I had a conversation with @Jbutler-helpful on March 16th, 2023 about the Open-Know-Where as an initiative.
The main points of discussion were:
- OKW’s current tools, documentation, and the shown list of resources:
- Prototype Folium map:
This map is generated using Python, by reading database files. This example uses GeoJson but it can be used to read, CSV, Sqlite, and so on converting the files to Dataframes.
Link: Prototype map
- Data analysis of machines in Fab Labs:
This is a data scrapping exercise where data from fablabs.io has been analyzed and matched to Fablab locations with the output being a quantification of machines, and classification of machines by clustering tags to the [‘3d printing’, ‘laser’, ‘precision_milling’, ‘cnc_milling’, ‘vinyl_cutting’] capabilities classification.
Link: Machines in FabLabs classification, geolocation, and data analysis.

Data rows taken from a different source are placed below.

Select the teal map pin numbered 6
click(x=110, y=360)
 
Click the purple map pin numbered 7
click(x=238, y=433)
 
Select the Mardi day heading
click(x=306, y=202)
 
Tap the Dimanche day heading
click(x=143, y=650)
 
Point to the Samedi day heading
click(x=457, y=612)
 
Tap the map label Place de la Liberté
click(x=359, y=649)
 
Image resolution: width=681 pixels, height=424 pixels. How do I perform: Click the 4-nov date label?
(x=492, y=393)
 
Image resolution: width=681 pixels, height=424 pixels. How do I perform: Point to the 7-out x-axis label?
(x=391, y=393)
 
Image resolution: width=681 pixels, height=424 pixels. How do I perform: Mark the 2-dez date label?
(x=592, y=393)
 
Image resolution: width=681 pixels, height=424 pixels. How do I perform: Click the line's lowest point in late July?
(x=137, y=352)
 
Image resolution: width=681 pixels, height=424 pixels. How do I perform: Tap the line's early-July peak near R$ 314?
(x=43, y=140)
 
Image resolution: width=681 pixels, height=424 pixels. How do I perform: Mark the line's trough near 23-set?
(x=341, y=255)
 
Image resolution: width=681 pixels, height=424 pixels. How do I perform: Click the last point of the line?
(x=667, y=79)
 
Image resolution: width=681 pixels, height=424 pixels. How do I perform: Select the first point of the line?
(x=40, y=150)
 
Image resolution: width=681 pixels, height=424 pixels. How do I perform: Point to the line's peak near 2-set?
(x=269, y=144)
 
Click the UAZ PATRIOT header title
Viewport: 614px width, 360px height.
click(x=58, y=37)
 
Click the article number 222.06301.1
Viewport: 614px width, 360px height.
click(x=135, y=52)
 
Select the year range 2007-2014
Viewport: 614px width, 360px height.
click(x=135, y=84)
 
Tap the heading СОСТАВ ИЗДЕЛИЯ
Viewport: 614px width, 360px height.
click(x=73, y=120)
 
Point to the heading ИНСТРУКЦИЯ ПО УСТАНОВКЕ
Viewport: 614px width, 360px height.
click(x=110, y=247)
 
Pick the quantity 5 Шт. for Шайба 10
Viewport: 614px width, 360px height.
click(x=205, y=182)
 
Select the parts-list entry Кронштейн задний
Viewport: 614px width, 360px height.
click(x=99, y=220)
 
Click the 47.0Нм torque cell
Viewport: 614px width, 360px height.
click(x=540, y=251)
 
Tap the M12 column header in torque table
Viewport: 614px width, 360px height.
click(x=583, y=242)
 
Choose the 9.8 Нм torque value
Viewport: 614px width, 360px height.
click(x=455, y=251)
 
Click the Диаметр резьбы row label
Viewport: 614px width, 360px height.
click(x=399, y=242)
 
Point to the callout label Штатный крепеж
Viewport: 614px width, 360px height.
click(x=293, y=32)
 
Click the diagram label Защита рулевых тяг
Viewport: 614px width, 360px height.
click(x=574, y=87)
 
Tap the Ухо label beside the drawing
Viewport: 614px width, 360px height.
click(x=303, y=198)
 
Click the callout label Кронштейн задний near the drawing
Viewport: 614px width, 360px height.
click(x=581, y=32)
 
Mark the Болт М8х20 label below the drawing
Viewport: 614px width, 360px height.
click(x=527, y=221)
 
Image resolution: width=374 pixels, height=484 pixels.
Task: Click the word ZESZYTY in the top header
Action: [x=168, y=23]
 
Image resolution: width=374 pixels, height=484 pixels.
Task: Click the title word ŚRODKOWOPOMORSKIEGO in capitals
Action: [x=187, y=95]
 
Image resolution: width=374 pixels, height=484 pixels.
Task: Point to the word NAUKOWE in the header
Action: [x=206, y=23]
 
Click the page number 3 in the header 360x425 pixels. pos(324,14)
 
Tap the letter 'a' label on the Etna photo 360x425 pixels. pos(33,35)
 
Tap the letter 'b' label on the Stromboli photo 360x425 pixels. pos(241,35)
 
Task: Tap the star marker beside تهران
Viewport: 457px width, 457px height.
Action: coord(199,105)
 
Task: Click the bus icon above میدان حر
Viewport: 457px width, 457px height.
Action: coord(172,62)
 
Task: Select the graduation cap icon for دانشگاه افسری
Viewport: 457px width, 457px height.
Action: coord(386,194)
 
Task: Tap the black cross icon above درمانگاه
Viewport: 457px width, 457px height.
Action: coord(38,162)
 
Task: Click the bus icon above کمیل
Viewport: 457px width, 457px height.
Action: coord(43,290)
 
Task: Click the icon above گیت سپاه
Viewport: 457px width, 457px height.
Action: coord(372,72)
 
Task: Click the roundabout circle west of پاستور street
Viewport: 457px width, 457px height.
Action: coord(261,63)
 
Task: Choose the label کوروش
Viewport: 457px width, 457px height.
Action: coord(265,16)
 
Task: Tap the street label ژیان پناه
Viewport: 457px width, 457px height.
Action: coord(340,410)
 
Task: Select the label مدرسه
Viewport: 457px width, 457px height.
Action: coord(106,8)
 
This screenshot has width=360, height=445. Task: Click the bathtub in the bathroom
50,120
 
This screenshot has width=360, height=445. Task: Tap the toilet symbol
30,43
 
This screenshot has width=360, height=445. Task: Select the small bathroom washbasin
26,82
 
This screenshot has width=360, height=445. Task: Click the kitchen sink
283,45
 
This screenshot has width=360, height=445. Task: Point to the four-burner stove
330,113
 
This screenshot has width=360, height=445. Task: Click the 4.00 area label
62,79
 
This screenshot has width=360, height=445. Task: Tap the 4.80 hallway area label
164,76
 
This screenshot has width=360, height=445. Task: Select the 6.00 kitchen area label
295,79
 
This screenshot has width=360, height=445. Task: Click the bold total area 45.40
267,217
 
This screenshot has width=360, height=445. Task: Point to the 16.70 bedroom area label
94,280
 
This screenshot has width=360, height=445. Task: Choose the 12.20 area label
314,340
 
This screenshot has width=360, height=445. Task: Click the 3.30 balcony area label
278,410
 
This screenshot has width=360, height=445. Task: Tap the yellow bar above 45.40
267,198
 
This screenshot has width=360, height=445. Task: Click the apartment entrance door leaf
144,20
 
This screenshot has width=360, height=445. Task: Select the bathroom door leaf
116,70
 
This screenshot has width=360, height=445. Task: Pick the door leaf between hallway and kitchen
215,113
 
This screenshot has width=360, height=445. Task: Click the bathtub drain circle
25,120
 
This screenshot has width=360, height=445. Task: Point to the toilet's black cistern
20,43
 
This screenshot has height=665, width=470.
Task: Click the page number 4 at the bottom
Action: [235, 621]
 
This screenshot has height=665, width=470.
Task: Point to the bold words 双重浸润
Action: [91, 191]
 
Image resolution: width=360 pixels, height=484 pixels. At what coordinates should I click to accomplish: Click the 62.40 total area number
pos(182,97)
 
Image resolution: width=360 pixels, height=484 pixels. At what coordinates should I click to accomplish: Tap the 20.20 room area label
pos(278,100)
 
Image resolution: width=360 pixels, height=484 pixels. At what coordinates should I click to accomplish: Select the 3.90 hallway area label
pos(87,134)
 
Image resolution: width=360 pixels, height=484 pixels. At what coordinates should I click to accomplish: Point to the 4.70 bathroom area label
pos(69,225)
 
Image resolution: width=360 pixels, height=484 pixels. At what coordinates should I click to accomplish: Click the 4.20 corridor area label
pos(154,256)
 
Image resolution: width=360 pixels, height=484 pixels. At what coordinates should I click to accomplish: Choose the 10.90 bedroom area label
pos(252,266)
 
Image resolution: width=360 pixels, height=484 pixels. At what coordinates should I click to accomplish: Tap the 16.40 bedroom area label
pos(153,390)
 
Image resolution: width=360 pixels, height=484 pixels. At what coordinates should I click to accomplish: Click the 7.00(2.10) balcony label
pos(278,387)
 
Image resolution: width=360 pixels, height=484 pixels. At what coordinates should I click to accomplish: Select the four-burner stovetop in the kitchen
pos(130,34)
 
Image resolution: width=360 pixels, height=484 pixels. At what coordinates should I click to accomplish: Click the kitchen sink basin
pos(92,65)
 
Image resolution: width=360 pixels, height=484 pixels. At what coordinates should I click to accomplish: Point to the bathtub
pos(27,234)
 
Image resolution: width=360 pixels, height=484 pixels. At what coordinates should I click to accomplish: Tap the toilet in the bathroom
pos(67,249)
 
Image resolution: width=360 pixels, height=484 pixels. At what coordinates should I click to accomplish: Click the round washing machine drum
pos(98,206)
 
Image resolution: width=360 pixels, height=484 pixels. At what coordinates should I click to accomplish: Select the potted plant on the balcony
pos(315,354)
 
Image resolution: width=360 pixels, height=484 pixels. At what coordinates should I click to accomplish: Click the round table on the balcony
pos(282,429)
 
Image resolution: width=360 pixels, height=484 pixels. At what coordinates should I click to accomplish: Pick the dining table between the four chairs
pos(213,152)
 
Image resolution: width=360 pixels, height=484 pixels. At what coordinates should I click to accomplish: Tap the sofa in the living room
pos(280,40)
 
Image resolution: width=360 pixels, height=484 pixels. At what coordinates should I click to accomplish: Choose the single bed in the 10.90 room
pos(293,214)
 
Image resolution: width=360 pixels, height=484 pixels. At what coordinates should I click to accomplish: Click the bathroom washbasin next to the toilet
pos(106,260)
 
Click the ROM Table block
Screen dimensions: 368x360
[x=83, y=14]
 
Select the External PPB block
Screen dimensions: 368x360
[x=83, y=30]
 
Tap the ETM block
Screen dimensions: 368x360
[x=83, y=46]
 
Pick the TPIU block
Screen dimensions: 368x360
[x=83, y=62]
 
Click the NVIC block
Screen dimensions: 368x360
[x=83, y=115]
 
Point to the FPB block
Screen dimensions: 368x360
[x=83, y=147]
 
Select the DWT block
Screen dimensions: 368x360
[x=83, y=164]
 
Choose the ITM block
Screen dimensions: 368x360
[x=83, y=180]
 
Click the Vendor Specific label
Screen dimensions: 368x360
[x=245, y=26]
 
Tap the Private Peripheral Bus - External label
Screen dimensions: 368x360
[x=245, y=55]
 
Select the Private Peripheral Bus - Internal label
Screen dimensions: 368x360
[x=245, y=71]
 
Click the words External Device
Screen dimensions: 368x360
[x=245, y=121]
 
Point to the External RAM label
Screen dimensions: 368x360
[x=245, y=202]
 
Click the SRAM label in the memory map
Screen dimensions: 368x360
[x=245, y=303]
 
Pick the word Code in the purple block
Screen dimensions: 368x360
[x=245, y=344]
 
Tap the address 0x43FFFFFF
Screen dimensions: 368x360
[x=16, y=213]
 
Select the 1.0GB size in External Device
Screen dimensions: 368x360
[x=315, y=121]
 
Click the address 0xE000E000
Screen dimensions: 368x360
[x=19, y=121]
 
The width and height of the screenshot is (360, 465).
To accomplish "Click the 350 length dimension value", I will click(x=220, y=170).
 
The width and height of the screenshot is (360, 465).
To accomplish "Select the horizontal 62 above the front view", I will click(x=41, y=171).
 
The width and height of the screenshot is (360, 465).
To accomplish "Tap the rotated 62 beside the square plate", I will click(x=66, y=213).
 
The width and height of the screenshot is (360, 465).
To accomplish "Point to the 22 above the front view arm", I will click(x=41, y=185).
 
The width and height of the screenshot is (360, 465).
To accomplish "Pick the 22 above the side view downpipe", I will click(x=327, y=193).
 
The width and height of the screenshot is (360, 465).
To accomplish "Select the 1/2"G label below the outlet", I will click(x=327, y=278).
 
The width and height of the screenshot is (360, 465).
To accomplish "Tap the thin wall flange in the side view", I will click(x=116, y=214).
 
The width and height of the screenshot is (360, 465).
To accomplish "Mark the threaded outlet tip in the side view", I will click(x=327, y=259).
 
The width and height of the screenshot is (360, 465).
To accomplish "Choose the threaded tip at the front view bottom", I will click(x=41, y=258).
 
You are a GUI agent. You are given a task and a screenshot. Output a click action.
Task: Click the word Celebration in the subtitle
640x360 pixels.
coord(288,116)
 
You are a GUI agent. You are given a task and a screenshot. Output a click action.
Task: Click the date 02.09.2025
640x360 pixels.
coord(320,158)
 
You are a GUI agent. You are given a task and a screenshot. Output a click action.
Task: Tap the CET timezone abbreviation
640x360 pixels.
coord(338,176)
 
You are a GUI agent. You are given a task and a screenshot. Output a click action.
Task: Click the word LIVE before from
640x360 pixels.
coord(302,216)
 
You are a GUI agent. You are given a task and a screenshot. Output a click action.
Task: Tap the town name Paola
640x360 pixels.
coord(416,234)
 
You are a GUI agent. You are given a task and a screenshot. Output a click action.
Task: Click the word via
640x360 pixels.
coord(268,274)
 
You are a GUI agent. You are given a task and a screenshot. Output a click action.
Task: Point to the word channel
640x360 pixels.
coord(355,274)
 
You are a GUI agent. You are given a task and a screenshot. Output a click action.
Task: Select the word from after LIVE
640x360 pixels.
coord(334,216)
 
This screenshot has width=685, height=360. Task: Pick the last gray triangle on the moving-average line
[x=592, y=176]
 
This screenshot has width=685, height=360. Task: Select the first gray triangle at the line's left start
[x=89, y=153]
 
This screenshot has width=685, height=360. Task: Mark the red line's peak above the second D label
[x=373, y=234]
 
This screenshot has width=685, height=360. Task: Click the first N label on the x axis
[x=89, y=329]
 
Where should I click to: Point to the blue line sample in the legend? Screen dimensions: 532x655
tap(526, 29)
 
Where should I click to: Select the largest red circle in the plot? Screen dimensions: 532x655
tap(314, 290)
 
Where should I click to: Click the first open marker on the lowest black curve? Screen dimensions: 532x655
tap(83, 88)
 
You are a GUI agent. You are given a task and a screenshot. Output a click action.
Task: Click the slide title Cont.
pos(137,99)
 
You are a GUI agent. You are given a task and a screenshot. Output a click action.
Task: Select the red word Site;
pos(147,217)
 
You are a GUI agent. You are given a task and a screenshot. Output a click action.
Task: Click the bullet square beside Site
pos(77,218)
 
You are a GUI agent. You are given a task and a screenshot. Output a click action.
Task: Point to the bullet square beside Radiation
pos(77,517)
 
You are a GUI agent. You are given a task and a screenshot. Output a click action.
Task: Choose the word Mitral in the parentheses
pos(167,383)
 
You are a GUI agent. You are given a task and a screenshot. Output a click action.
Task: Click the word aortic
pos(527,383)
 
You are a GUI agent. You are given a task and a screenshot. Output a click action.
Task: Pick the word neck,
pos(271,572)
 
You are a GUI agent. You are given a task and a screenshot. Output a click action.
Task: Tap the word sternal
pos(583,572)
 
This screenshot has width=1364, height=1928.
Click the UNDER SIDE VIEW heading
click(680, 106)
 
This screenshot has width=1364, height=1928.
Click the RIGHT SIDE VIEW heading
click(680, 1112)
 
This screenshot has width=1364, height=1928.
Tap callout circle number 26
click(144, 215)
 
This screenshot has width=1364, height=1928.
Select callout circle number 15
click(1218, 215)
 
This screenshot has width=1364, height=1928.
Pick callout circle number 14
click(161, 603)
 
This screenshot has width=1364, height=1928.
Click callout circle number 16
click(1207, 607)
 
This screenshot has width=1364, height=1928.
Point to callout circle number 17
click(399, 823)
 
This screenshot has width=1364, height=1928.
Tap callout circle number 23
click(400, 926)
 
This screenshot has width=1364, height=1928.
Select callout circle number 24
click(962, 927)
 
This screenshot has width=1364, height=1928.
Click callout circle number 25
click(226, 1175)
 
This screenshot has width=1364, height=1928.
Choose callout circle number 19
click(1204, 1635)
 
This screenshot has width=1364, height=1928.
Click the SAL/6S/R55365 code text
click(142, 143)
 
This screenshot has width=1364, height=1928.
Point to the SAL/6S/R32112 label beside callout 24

- Current infrastructure of the OKW:
- OKW Map diagram:
This diagram represents the current workstream (That is a work in progress) for the OKW map of manufacturing.
Link: OKW map page
We talked about these initiatives:
OKH intersection with OKW:
- Machines classification process and taxonomy:
- Description: Taxonomy that defines and classifies the machines by Machine type, Manufacture process, and Material type inputs.
- Matching OKH and OKW.
- Description: Match OKH and OKW documents by Geographical area, manufacturing process, production rates, and materials.
- Book recommendations:
- Requests by James:
- Add James to the communications stream and keep frequent meetups about OKW. Done, passed to @schutton.
- Have an OKW standard specification ERD description document in YAML format.
- How to export Jupyter notebooks to interactive HTML files.
- Summary of Jupyter notebooks by IoPA DevOps.